The reference case is not a prediction of what will happen, but rather a modeled projection of what may happen based on the agency’s best assessment of current economic, demographic, and technological trends, and the assumption that current laws and policies affecting the energy sector do not change during the 2020-2050 projection period.

Although unrealistic, the assumption of unchanging policy is analytically reasonable because one cannot project how new policies may change energy markets without first producing a baseline case based on current policies. EIA explores how changes in current trends would change reference case projections through six “side cases”: the High and Low Oil Price cases, the High and Low Oil and Gas Technology Cases, and the High and Low Economic Growth cases.

Some big takeaways from the reference case are highly relevant to the Trump administration’s “energy dominance” agenda, which champions the freedom of U.S. energy producers to compete for customers in the global marketplace. For example, the United States becomes a net energy exporter in 2020 and remains so throughout the projection period, exports of liquefied natural gas more than double by 2030 and continue to increase through 2050, yet U.S. natural gas prices “remain comparatively low during the projection period compared with historical prices, leading to increased use of this fuel across end-use sectors and increased liquefied natural gas exports.”

That cheery projection contradicts the gloomy assessments of various ideological and economic interest groups who warn that freedom to export oil and gas will inflate consumer utility bills and undermine U.S. manufacturing competitiveness. EIA’s assessment is straight in line with Econ 101: Freedom to export attracts investment, which increases production, which keeps energy prices low.

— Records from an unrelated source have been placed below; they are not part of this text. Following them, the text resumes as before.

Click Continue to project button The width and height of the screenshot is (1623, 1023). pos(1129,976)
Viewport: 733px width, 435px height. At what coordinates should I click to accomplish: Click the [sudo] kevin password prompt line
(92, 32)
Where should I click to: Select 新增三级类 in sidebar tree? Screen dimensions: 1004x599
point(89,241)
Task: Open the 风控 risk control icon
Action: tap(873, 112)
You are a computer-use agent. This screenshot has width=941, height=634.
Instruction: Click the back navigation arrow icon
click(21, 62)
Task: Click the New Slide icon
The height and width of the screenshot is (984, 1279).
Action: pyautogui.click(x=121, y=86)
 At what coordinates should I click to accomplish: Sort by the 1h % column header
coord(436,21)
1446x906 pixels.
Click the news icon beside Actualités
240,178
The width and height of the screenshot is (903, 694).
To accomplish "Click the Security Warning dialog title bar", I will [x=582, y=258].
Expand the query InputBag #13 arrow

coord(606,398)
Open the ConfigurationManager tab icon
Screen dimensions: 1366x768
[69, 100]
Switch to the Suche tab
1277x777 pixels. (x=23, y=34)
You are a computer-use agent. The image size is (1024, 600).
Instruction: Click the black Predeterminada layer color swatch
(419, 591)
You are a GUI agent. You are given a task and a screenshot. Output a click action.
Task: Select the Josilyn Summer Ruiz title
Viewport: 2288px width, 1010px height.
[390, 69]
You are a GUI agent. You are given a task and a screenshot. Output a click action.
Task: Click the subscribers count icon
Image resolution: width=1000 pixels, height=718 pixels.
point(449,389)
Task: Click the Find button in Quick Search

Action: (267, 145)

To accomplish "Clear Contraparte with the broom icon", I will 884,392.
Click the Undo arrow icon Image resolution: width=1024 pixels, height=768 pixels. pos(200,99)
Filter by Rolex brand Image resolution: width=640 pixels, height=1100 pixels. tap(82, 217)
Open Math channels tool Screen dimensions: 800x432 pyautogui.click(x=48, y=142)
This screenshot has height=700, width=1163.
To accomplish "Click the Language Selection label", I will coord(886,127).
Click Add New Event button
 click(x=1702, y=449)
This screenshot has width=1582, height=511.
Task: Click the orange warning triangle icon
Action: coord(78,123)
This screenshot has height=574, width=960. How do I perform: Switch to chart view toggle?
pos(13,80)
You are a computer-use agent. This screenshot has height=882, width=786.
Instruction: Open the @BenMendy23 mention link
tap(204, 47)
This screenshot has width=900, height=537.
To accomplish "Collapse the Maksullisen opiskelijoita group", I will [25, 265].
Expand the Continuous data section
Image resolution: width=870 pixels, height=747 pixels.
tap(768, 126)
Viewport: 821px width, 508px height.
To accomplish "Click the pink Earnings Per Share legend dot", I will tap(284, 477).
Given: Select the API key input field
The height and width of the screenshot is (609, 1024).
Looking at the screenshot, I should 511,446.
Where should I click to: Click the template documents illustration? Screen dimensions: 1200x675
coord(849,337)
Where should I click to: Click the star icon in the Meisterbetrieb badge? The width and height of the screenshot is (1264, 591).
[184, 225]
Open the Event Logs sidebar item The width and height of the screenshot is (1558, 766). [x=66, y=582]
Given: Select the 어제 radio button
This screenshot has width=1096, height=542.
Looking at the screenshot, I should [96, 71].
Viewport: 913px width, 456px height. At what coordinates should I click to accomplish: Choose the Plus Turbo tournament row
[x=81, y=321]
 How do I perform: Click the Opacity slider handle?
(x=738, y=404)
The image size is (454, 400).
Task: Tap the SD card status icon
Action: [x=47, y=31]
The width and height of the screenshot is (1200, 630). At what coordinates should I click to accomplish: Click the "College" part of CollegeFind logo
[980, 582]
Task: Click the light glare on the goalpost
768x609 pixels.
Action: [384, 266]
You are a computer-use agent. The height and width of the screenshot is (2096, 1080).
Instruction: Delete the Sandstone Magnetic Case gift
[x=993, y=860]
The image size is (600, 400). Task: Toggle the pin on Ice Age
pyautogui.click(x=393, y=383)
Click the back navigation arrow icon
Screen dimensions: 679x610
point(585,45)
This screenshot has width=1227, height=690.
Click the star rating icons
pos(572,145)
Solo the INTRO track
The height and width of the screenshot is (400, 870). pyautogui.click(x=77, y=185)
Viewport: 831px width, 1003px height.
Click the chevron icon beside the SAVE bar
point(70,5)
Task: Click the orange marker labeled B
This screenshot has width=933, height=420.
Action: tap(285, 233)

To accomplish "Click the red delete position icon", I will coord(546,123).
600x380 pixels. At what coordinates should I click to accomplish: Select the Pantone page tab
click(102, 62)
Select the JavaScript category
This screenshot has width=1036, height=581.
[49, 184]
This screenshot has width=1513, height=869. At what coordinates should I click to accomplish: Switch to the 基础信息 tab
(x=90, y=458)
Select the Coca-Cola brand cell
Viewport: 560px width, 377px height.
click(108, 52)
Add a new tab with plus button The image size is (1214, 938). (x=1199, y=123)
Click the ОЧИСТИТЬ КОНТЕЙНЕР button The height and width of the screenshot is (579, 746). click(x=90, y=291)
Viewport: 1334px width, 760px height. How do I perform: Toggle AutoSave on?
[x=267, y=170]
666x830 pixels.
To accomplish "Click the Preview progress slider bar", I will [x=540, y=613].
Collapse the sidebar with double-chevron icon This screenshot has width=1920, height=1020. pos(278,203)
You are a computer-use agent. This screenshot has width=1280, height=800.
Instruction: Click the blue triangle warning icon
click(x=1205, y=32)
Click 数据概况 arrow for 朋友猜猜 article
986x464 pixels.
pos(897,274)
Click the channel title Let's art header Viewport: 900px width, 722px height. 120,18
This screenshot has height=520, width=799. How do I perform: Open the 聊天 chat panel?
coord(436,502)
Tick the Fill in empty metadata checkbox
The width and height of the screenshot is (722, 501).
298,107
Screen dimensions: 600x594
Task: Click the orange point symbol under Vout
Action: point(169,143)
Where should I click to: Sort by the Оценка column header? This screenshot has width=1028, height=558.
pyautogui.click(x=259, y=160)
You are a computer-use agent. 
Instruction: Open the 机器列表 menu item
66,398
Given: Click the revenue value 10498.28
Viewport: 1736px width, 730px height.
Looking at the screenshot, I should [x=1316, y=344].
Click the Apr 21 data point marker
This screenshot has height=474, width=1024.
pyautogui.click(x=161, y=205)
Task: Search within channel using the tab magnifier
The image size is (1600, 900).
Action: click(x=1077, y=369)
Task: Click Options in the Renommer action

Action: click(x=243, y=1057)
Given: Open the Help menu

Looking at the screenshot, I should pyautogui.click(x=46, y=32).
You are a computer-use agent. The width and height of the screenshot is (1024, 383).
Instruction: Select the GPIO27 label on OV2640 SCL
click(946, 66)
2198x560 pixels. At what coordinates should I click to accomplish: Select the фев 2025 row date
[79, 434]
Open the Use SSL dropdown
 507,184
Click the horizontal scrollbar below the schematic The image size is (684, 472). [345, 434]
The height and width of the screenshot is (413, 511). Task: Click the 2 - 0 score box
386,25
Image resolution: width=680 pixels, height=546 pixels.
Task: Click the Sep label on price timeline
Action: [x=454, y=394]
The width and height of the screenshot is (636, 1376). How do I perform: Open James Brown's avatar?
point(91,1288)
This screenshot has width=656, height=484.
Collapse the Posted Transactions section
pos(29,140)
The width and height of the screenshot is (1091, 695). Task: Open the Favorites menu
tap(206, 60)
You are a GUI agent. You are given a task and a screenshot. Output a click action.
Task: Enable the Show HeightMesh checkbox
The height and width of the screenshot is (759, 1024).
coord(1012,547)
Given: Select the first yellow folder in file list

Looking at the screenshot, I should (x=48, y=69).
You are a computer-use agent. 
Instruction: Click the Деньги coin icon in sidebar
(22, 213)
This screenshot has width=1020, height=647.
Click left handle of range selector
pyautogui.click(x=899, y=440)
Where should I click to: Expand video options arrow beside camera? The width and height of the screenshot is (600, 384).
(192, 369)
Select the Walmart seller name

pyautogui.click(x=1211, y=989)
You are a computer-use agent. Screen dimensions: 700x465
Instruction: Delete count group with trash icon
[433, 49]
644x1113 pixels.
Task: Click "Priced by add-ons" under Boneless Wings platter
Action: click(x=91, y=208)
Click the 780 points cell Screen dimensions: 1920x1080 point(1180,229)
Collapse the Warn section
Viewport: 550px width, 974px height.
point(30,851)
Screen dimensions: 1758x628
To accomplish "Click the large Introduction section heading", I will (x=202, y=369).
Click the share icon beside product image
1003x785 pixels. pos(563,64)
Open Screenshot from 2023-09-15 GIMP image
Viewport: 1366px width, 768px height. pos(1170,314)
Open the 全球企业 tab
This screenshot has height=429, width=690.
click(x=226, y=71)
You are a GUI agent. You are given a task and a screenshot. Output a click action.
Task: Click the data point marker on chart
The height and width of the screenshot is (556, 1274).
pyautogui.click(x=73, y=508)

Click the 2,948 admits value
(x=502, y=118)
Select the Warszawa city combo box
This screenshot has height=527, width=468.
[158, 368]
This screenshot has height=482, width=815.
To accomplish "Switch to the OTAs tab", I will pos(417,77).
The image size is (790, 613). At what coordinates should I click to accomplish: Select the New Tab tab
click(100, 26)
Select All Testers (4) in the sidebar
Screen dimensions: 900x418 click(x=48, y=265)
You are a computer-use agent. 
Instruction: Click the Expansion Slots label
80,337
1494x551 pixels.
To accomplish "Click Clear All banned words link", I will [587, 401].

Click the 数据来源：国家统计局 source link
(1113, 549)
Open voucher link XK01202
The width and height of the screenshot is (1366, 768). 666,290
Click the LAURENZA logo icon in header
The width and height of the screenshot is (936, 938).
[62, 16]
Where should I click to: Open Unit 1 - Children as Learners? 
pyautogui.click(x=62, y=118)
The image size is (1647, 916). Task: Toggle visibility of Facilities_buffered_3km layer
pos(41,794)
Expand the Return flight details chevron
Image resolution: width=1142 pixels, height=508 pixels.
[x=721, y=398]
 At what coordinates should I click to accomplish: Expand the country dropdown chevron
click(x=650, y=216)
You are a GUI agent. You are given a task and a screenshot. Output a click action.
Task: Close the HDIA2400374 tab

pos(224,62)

EIA’s reference case also projects continuing declines in the carbon dioxide intensity of the U.S. economy through the projection period. The overall carbon dioxide intensity of the electric power sector declined by about 25 percent from the mid-2000s to 2018 and continues to decline through 2050 in the reference case. “When the electric power sector energy is distributed to the end-use sectors,” carbon dioxide intensities decline by 10-11 percent in the residential, commercial and industrial sectors, and by 5 percent in the transportation sector. Energy freedom does not aim at reducing carbon dioxide intensity, but achieves it as if by an invisible hand.